Le secteur des énergies renouvelables figure d’ailleurs parmi les plus dynamiques de la coopération économique franco-japonaise. Au printemps 2018, l’entrée en service de la centrale photovoltaïque de Yaita (préfecture de Tochigi) devrait en apporter une nouvelle illustration. D’une puissance de 41 MW, elle est le fruit du partenariat entre Bouygues Energies & Services, filiale du groupe Bouygues Construction, et du japonais Toho Electrical. Elle est le deuxième projet attribué au tandem franco-japonais par l’entreprise singapourienne Equis Energy, principal producteur indépendant d’électricité d’origine renouvelable de la région Asie-Pacifique, après la ferme solaire de Noheji (préfecture d’Aomori). 
Pour Sunpower, filiale du groupe Total depuis 2011, le Japon représente son deuxième marché le plus important.
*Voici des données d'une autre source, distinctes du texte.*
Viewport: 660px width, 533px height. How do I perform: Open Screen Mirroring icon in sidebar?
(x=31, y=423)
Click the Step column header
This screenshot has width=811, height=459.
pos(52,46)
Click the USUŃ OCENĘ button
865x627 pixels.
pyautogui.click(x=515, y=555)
La mise en service en avril 2017 de la centrale solaire de Nanao (27 MW), à l’ouest du pays, a marqué une première réalisation en propre pour le groupe qui s’est associé avec le géant japonais de l’agroalimentaire ISE (50% des parts). De son côté, l’autre filiale du géant français de l’énergie, Total Solar devrait inaugurer en 2018 une deuxième centrale solaire, à Miyako, (préfecture d’Iwate) d’une capacité de 25 MW. Total fournit par ailleurs en gaz naturel liquéfié (GNL) les principales compagnies japonaises de gaz et d’électricité. En 2016, il a conclu un nouvel accord, avec le groupe Chugoku Electric, pour la livraison de 400 000 tonnes de gaz naturel liquéfié (GNL) par an, pour une période de 17 ans à compter de 2019. 
Dans le contexte des efforts engagés par le Japon pour diversifier son mix énergétique, des PME françaises tirent également leur épingle du jeu à l’instar de Ciel & Terre et d’Ideol qui développent le solaire et l’éolien flottant au large des côtes japonaises, respectivement en partenariat avec les groupes Kyocera et Hitachi Zosen. 
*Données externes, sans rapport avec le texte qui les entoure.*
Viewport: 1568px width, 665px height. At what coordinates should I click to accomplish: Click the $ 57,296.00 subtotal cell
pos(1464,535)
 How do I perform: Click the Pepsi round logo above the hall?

En matière d’optimisation des réseaux, le groupe Energy Pool a signé fin 2016 un accord de partenariat de long terme avec TEPCO. Le groupe Veolia s’est, quant à lui, impliqué dans deux projets de centrale biomasse en partenariat avec le groupe japonais Takeei. Il est en outre devenu un acteur pionnier des partenariats public-privé au Japon où il génère déjà 30% de son chiffre d’affaires en Asie (1,3 milliard de dollars). En octobre 2017, il a, en effet, obtenu le premier contrat de concession d’une usine de dépollution des eaux usées avec une municipalité japonaise. Ce contrat, d’une durée de 20 ans qui débute en avril 2018, porte notamment sur l’exploitation et la maintenance des infrastructures de la ville d’Hamamatsu. 
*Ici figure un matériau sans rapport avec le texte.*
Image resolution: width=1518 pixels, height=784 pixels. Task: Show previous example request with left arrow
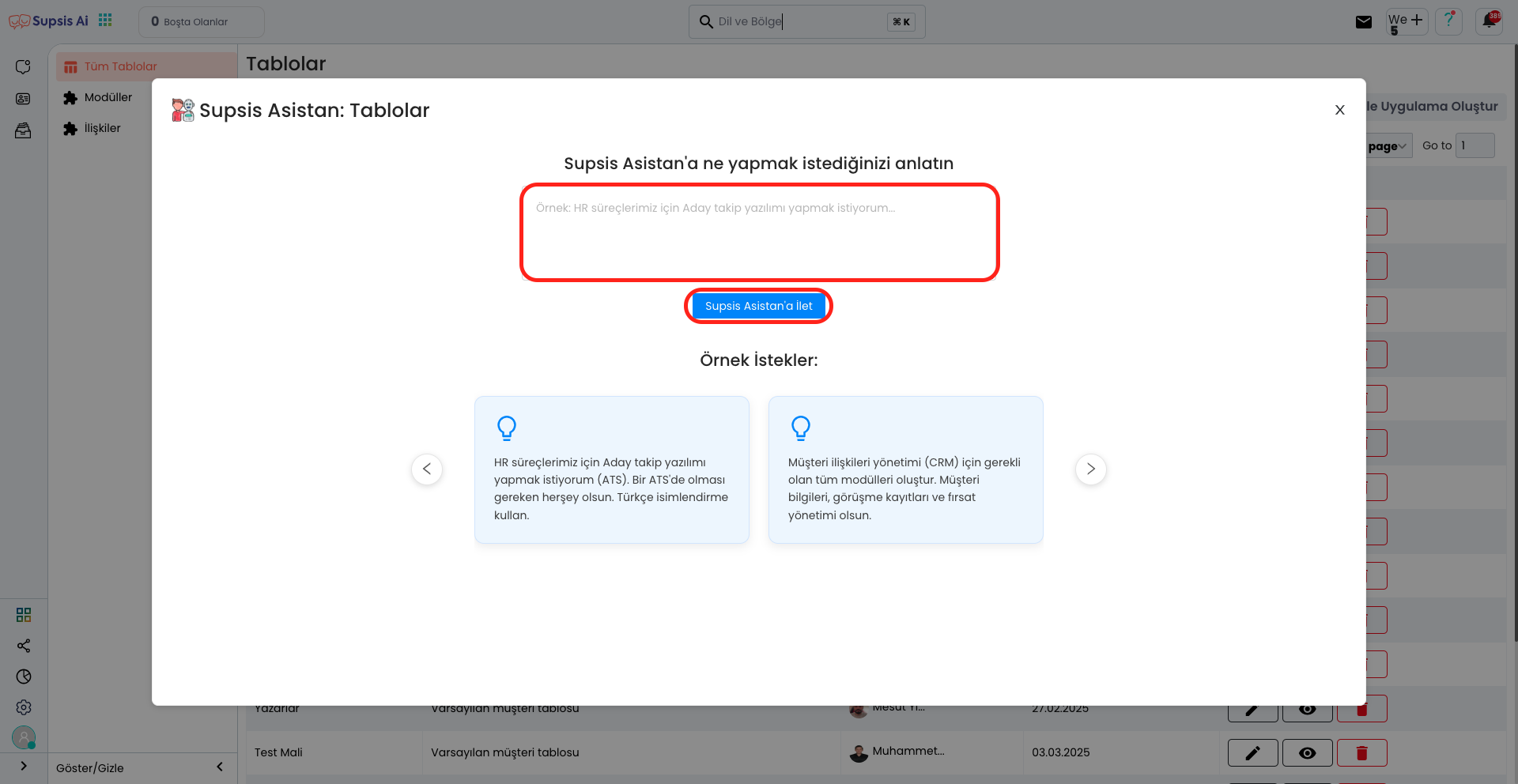tap(427, 469)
Alors que le groupe Mitsubishi Heavy Industries a choisi le Salon du Bourget en juin 2017 pour les débuts commerciaux de son jet MRJ, l’aéronautique représente un autre secteur dynamique pour les échanges franco-japonais. Airbus Helicopters, filiale d’Airbus Group a, par exemple, reçu une commande portant sur trois Super Puma H225 de la part de la Japan Coast Guard (JCG) et une seconde pour un Écureuil H215 destiné à la police de Tokyo (Tokyo Metropolitan Police Department). 
Le constructeur européen continue d’ailleurs de renforcer son attractivité au Japon qui privilégiait jusque là ses concurrents américains. Après le contrat signé avec la compagnie Japan Airlines pour une trentaine d’avions A350 en 2013 et l’acquisition de trois supers gros porteurs A380 par All Nippon Airways, c’est la société japonaise à bas coûts Peach qui a créé la surprise en novembre 2016 en commandant dix A320neo et trois A320ceo. Un contrat estimé à environ 1,4 milliard de dollars.
Avec une hausse des investissements directs français de plus de 50% en 2016 (3,2 milliards d’euros) par rapport à 2015, l’attrait de l’économie japonaise pour les opérateurs français reste plus que jamais vigoureux. Troisième puissance économique, l’Archipel représente à lui seul 6,6% du PIB mondial. Son pouvoir d’achat est l’un des plus élevé au monde (38 894 dollars par habitant). De plus, les Abenomics, une stratégie lancée en 2012 pour mettre un terme à deux décennies de déflation, semblent porter leurs fruits : même si l’inflation peine à décoller, le PIB a crû de 2,5% en glissement annuel entre juillet et septembre 2017 tiré par les exportations, contrastant avec la stagnation de la croissance moyenne autour de 1% au cours des cinq dernières années. Durant cette période, l’indice Nikkei a plus que doublé, dépassant les 22 000 points et retrouvé son niveau de 1992, tandis que 1,85 million d’emplois auraient été créés selon le gouvernement japonais.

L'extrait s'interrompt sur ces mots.